沉檀看向皚皚白雪,他離開時的腳印慢慢被覆蓋,仿佛從未有人踏足。

“多謝,謝我送你去死嗎師弟……我一直以為你是我茫茫仙道之途的道友,可你卻……”

**

浮屠塔。

皓月當空。

一處巨大黑霧前群魔四散站立,中間的古樹雕琢而成的巨椅上側躺着一個眉目極其俊美的男人,眼尾斜挑出一抹豔色,清高與妖異在他身上反常的融合。

有人低垂着眉眼瑟瑟發抖如鼠蟻,也有人睥睨腳下笑的奸佞猖狂。

數十個臺階之下,跪趴着十數個扭曲掙紮的臉孔,慘烈的哀嚎遮蓋住了烈焰燃燒的聲音,空氣中盡是一股惡臭焦糊。
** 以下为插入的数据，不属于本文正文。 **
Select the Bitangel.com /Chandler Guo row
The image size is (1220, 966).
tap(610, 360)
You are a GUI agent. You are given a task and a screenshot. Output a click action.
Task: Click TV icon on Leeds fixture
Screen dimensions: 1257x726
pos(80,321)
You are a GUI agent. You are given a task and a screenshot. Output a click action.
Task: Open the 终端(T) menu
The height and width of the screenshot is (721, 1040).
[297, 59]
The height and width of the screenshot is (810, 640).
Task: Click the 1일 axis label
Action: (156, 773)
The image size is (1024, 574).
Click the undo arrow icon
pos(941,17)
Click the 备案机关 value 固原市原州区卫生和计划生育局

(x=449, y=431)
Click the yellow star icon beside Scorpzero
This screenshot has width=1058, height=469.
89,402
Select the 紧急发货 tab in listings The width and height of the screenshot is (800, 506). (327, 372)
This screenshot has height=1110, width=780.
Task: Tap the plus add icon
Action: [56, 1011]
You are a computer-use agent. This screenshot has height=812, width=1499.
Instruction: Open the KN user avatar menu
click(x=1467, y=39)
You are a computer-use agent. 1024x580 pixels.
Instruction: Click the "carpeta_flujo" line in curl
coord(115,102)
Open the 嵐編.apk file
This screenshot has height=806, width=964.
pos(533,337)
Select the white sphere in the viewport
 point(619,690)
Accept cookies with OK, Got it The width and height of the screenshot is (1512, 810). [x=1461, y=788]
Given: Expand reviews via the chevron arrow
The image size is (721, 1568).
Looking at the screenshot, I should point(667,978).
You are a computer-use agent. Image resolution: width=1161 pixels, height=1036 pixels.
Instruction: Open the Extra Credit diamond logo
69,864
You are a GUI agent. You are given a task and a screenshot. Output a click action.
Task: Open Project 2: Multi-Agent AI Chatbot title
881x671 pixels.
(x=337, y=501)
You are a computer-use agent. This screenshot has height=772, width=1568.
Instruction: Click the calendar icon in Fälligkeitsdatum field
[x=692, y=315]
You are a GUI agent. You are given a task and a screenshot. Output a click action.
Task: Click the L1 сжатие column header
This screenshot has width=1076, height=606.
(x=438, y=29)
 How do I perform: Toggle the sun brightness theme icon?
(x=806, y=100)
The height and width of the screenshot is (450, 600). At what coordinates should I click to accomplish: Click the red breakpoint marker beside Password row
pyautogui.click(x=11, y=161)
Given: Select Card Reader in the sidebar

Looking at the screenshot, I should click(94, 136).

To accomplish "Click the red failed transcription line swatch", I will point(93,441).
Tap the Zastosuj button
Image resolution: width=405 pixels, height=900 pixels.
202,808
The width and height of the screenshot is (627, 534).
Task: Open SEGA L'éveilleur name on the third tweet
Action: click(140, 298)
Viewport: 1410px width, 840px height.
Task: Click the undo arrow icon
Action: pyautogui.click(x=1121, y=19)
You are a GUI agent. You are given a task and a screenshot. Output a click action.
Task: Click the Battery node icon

受刑的“人”們每一雙眼睛都幾乎瞠裂,哀嚎四起痛苦尖叫,那是連地獄都沒有的慘象。

“王子,不不不不得了!”

桑宜擡了擡手,纖細修長的手指拍了拍膝蓋上趴着的女人,低笑了聲: “慌什麽”

“夏遇孤闖上來了!!還打打打打傷了魔尊!”小魔抖如篩糠的跪在地上,連看都不敢看桑宜的臉,生怕這個喜怒無常的王子生氣起來,把自己碾死。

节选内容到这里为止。